In [1]:
import pandas as pd
import pickle
import unicodedata
import spotipy
from spotipy.oauth2 import SpotifyClientCredentials

In [18]:
songs = pd.read_pickle('songsWeeklyRanks.pkl')

In [19]:
songs["SpotifyID"] = None

In [20]:
cid = ""
secret = ""

#initiating Spotify client
client_credentials_manager = SpotifyClientCredentials(client_id = cid, client_secret = secret)
sp = spotipy.Spotify(client_credentials_manager = client_credentials_manager)

In [11]:
#removes special characters such as "é,ñ" for example "Michael Bublé" to "Michael Buble"
def getStringWithoutSpecialAccent(string):
    return ''.join((c for c in unicodedata.normalize('NFD', string) if unicodedata.category(c) != 'Mn'))

#getSongID takes track's name, track's Artist, and track results
#iterate through the track results to get the name in what spotify returned and
# test those results against what song and artist we have in the data frame
def getSongID(trackName, trackArtist, trackResults):
    for track in trackResults['tracks']['items']:
        if (track['name'].lower() == trackName.lower()) & (track['artists'][0]['name'].lower() == trackArtist.lower()):
            return track['id']
    return None

#getAlbumID takes in album's name, artist, and search results (which contains the search results after searching
#for the album using the spotify API)
def getAlbumID(albumName, albumArtist, searchResult):
    for album in searchResult['albums']['items']:
        searchResultAlbumName  = getStringWithoutSpecialAccent(album['name'].lower()) #what spotify gave us
        queryAlbumName         = getStringWithoutSpecialAccent(albumName.lower()) #what we have in the data
        searchResultArtistName = getStringWithoutSpecialAccent(album['artists'][0]['name'].lower())
        queryArtistName        = getStringWithoutSpecialAccent(albumArtist.lower())
        if searchResultArtistName == queryArtistName: #validating that what spotify returned is what we are looking for
            if queryAlbumName in searchResultAlbumName: #the results match
                return album['id']
        
            
    return None

#getAlbumSongs takes in album's artist and the album track results (which is a list of )
#it gets the songs in the album and returns it
def getAlbumSongs(albumArtist, albumTracksResults):
    albumSongDF = pd.DataFrame(columns=["Title","Artist", "SpotifyID"])
    for songs in albumTracksResults['items']:
        newRow = pd.Series(data={"Title": songs['name'],"Artist": albumArtist, "SpotifyID": songs['id']})
        albumSongDF = albumSongDF.append(newRow, ignore_index=True)
    return albumSongDF

In [51]:
##create two df
songsToDeleteDF = pd.DataFrame(columns=["Title","Artist", "SpotifyID"])
albumSongToAddDF = pd.DataFrame(columns=["Date","Title","Artist","Rank", "SpotifyID"])
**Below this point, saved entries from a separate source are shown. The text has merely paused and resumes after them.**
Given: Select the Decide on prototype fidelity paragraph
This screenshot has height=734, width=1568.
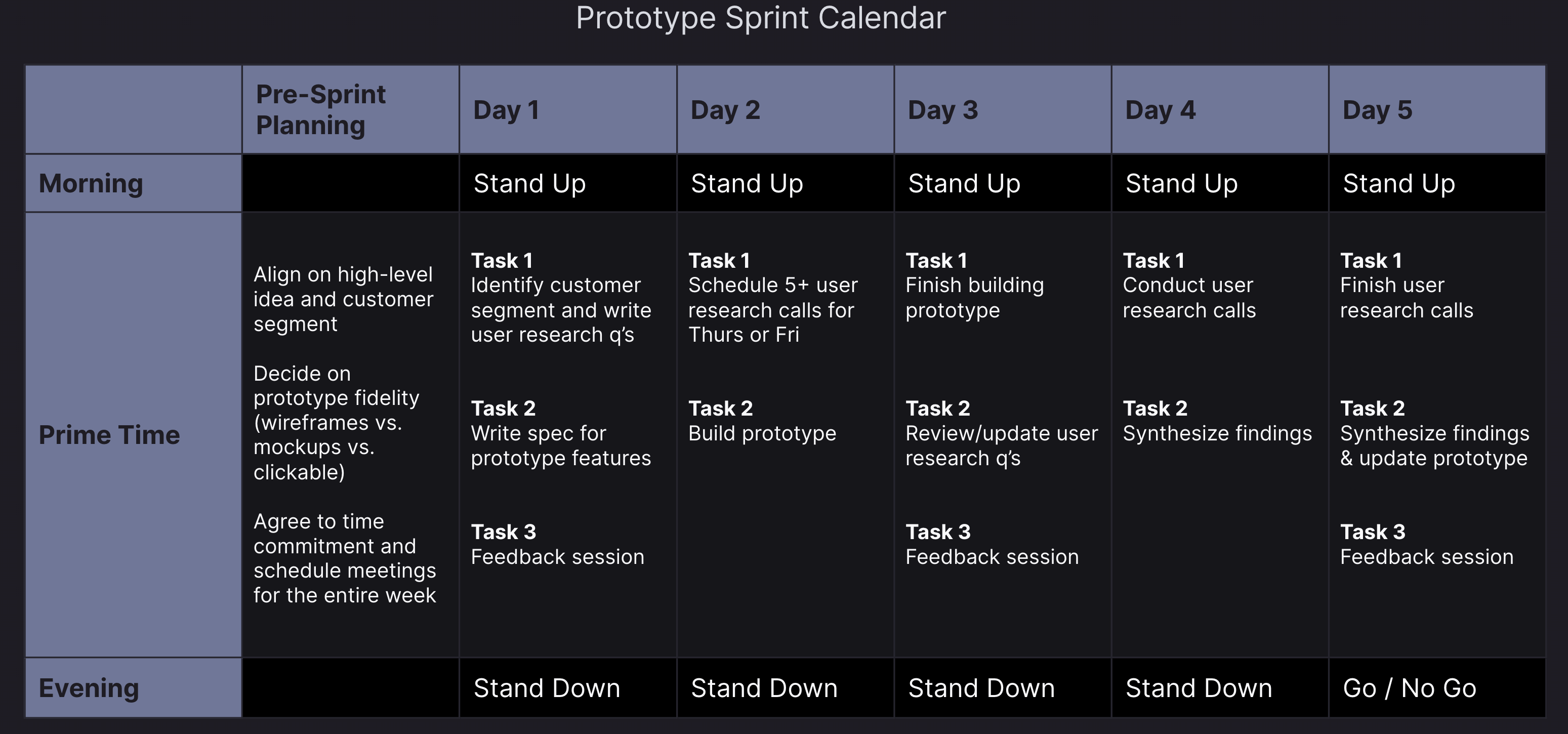Looking at the screenshot, I should click(x=336, y=422).
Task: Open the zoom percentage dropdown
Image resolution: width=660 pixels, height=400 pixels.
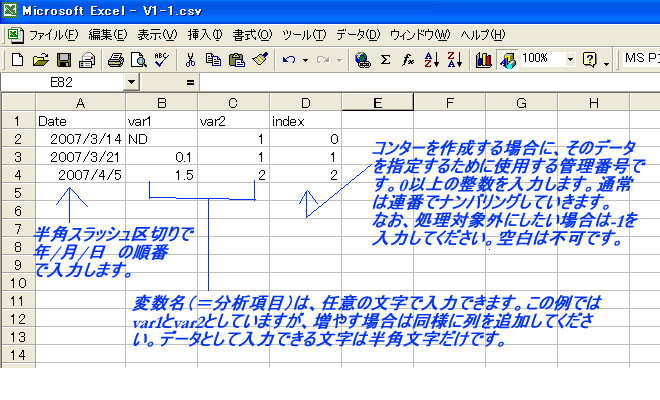Action: click(x=570, y=60)
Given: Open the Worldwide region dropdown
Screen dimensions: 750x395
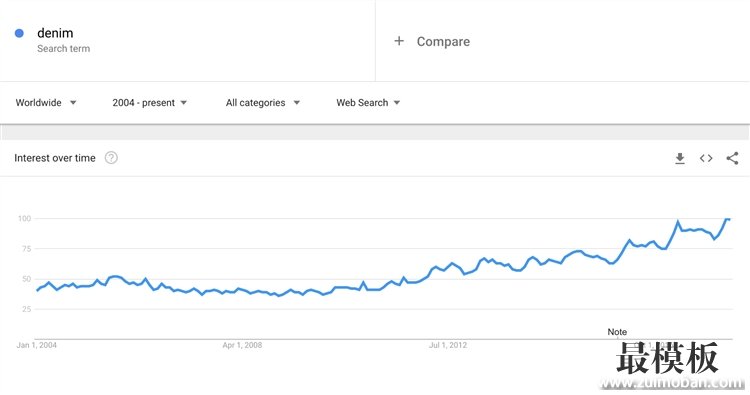Looking at the screenshot, I should click(x=46, y=103).
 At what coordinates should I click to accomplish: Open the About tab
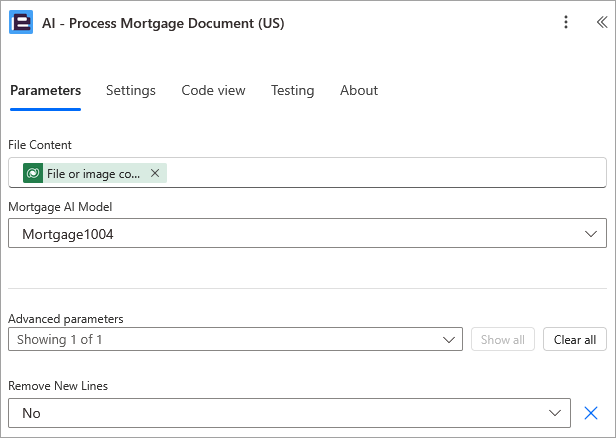pyautogui.click(x=359, y=90)
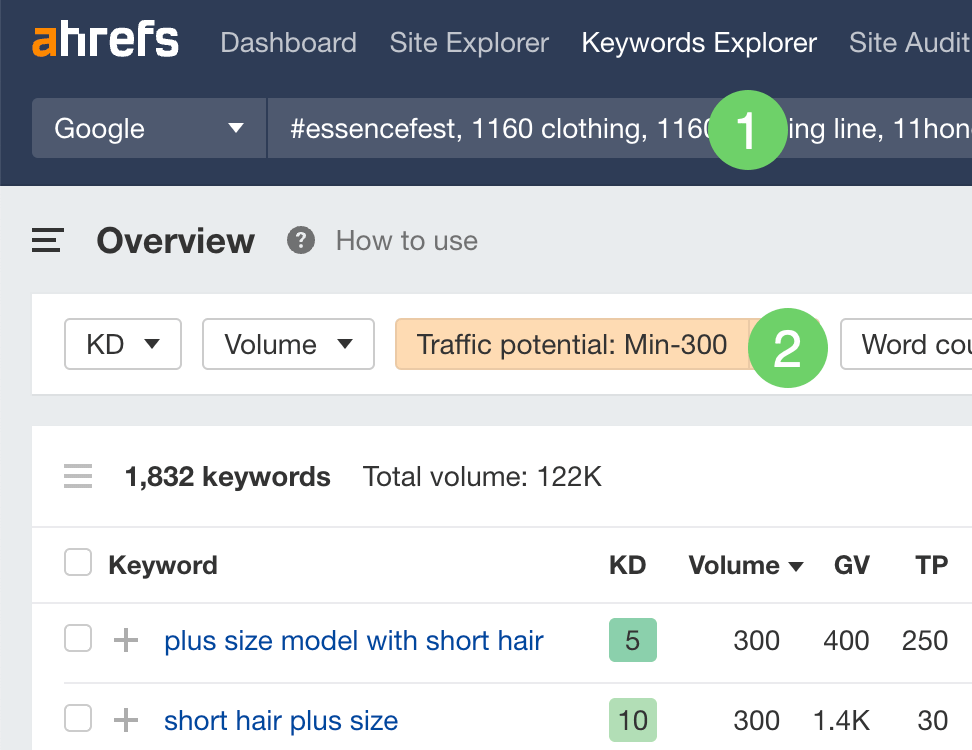Click the KD score badge showing 10
The height and width of the screenshot is (750, 972).
point(632,720)
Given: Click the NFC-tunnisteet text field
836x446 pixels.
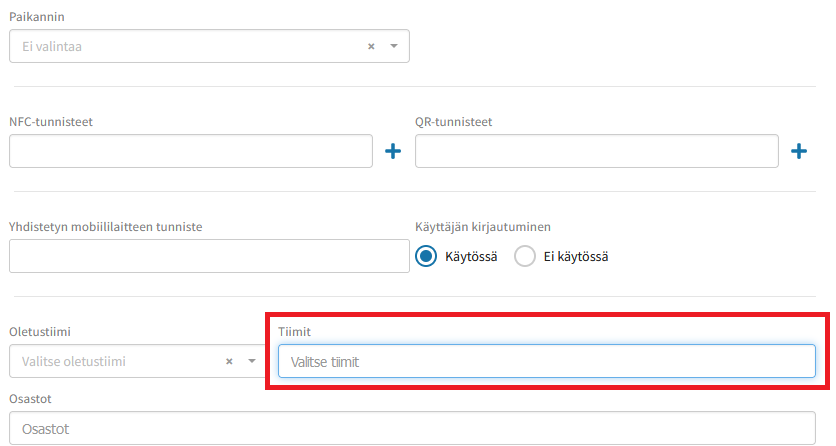Looking at the screenshot, I should tap(190, 151).
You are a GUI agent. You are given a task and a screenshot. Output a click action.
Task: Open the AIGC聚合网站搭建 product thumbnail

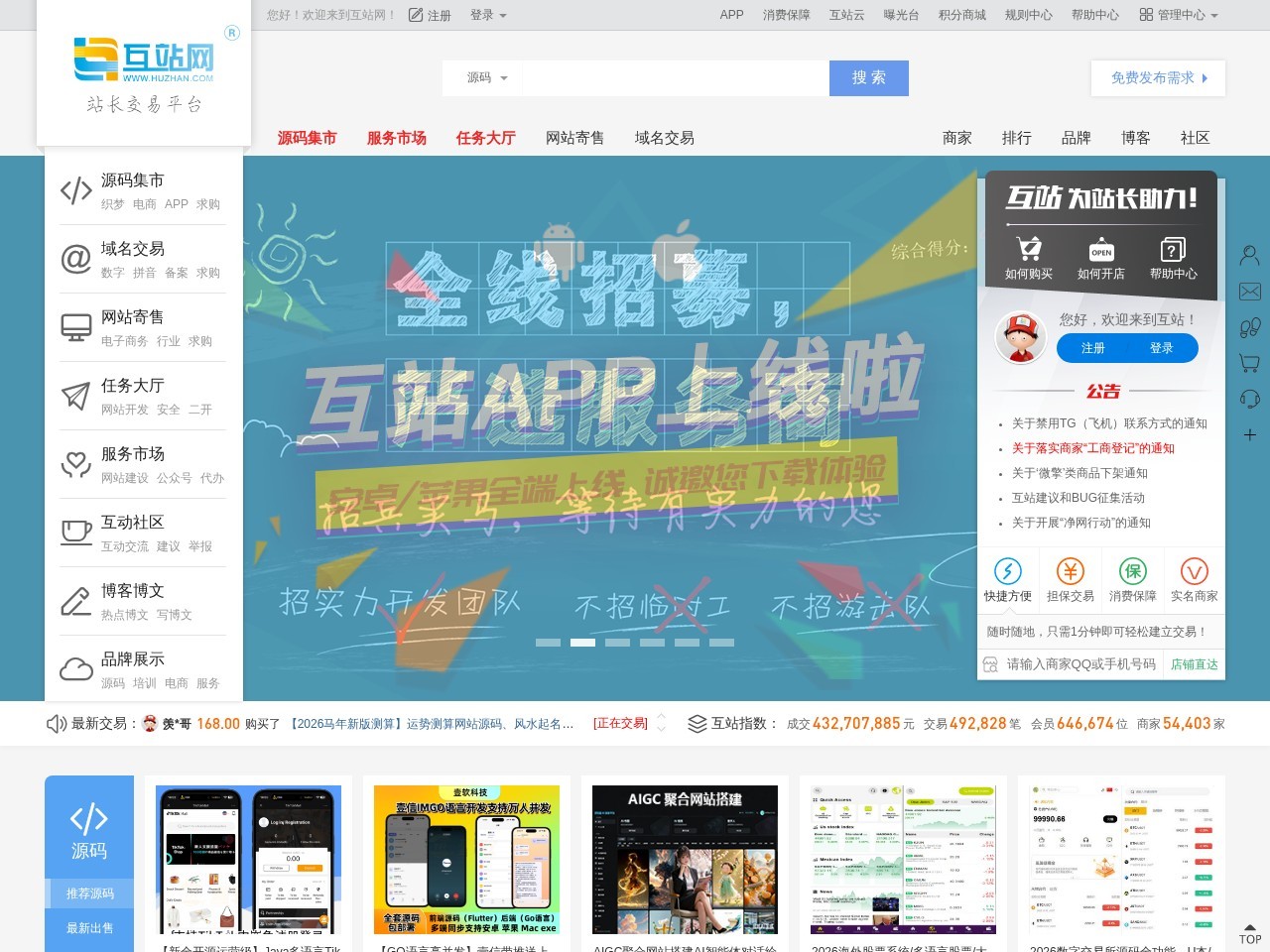click(685, 860)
spotifyIDForSongsCache = {} #stores spotify ids for songs that you already queried
songsDSForAlbumCache = {} #stores DataFrame of Songs (Title,Artist,SpotifyID) from an Album

#iterate through all song rows and find SpotifyID
for index, row in songs.iterrows(): 
    songNameAndArtist = row['Title'] + "-" + row['Artist'] #used for key values on caches
    if spotifyIDForSongsCache.get(songNameAndArtist) is not None: #if it exists in cache, use that instead
        #print(songNameAndArtist + " Used Song Cache")
        songID = spotifyIDForSongsCache[songNameAndArtist]
        songs.SpotifyID.iloc[index] = songID
        continue
    if songsDSForAlbumCache.get(songNameAndArtist) is not None: #if it exists in cache, use that instead
        #print(songNameAndArtist + " Used Album Cache")
        songsFromAlbum = songsDSForAlbumCache[songNameAndArtist]
        songsFromAlbum["Date"] = row["Date"]
        songsFromAlbum["Rank"] = row["Rank"]
        albumSongToAddDF = pd.concat([albumSongToAddDF,songsFromAlbum], ignore_index=True)
        continue
    
    #get songID from Spotify Search API
    trackResults = sp.search(q=row['Title'], type='track', market= 'US', limit=10,offset=0)
    songID = getSongID(row['Title'], row['Artist'], trackResults)
    #If songID is not found, we assume it is an album and search for its albumID
    if  songID == None:
        #Delete the row from songs DF that does not have spotifyID since they are an album
        songsToDeleteDF = songsToDeleteDF.append(row, ignore_index=True)
        searchResult = sp.search(q=row['Title'], type='album', market= 'US', limit=10,offset=0) #search results for album
        albumID = getAlbumID(row['Title'], row['Artist'], searchResult) #parse results
        #If we find an albumID, we get all the songs from that album and add it to the DF
        if albumID != None:
            albumTracksResults = sp.album_tracks(albumID)
            songsFromAlbum = getAlbumSongs(row['Artist'],albumTracksResults)
            #cache
            keyToStore = songNameAndArtist
            songsDSForAlbumCache[keyToStore] = songsFromAlbum
            #add date and rank
            songsFromAlbum["Date"] = row["Date"]
            songsFromAlbum["Rank"] = row["Rank"]
            
            albumSongToAddDF = pd.concat([albumSongToAddDF,songsFromAlbum], ignore_index=True)
    else:
        #Add the spotifyID to an existing song
        #cache 
        keyToStore = songNameAndArtist
        spotifyIDForSongsCache[keyToStore] = songID
        
        songs.SpotifyID.iloc[index] = songID


In [22]:
songs["Rank"] = pd.to_numeric(songs["Rank"], downcast = 'integer')
songs = pd.concat([songs,albumSongToAddDF],ignore_index=True) #add the album songs into the song DF
songs = songs[~songs.Title.isin(songsToDeleteDF.Title)].copy() #remove album or song without spotifyID from songs DF
songs.head()

Unnamed: 0,Date,Title,Artist,Rank,SpotifyID
0,2020-01-01,Fine Line,Harry Styles,1,6VzcQuzTNTMFnJ6rBSaLH9
5,2020-01-01,Hollywood's Bleeding,Post Malone,6,7sWRlDoTDX8geTR8zzr2vt
10,2020-01-01,Lover,Taylor Swift,11,1dGr1c8CrMLDpV6mPbImSI
15,2020-01-01,Rudolph The Red-Nosed Reindeer,Burl Ives,16,47otoIkhx3fkdivEXL5OB6
18,2020-01-01,What You See Is What You Get,Luke Combs,19,273TiTHLlHSRe5zrzs7wvD


In [48]:
songs.sort_values(by=["Date", "Rank"],inplace=True, ignore_index = True) #sorting the DF by date and rank

In [50]:
songs.to_pickle('songsWeeklyRanksWithSpotifyID.pkl')